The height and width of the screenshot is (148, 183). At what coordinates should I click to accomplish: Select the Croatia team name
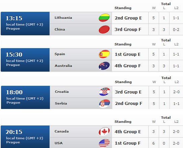click(x=62, y=91)
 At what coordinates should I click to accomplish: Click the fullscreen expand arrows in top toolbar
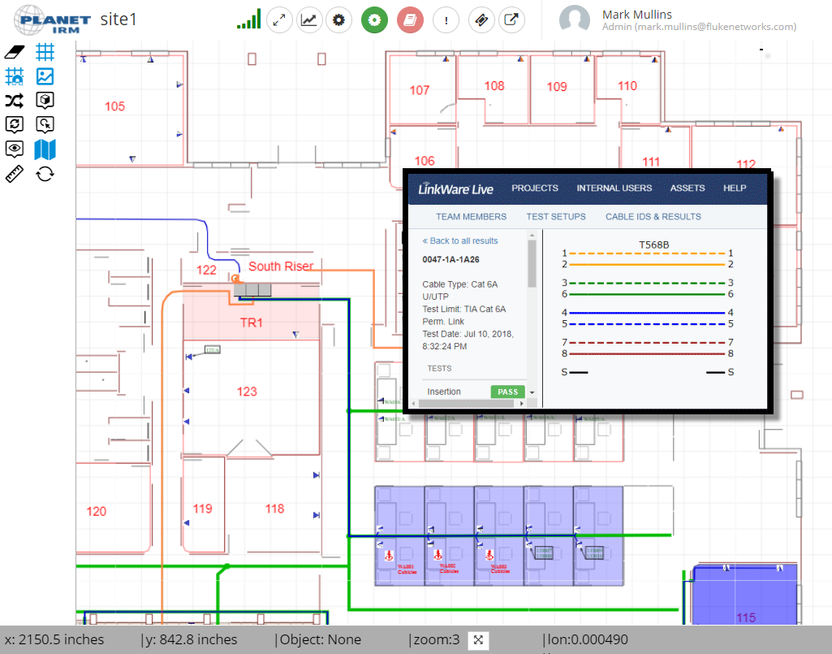click(x=279, y=19)
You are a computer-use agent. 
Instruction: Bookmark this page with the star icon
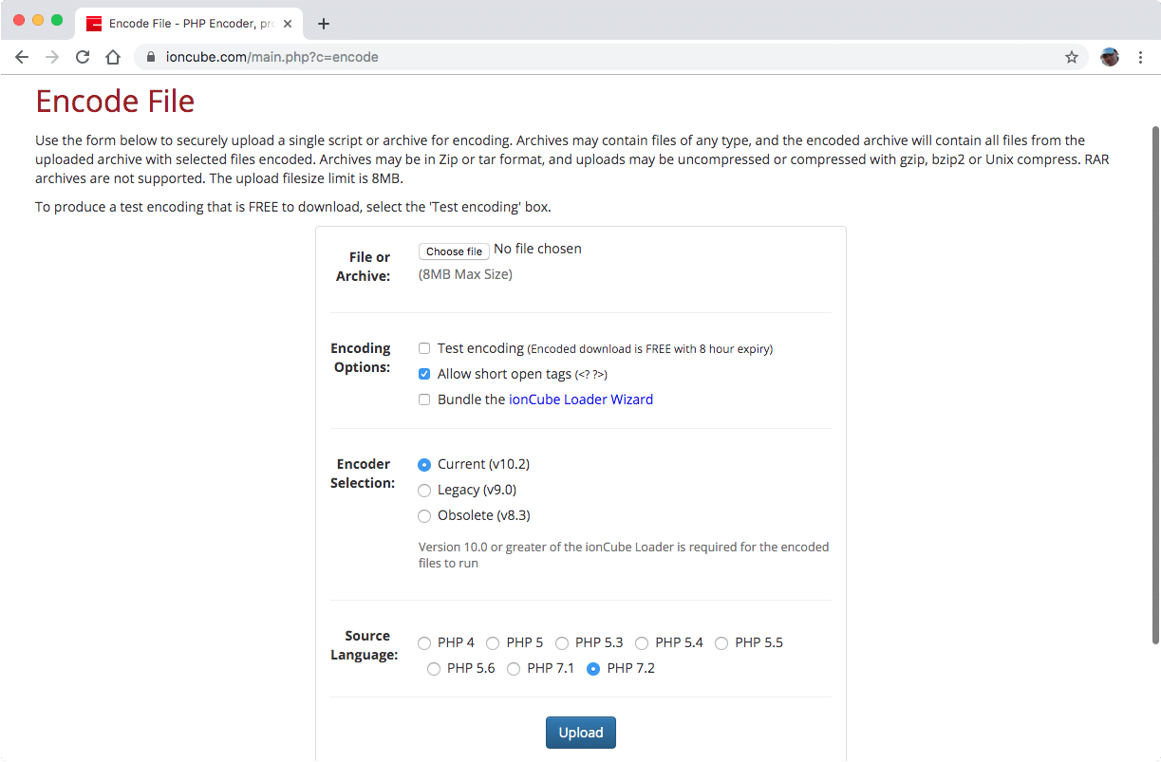[x=1072, y=57]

************

- **Exercise objective**:
Please return exactly the lines from the one containing "Instruction: Bookmark this" through the end of the material above, both ends included, but not the pictures.

- **Answer area**:
Instruction: Bookmark this page with the star icon
[x=1072, y=57]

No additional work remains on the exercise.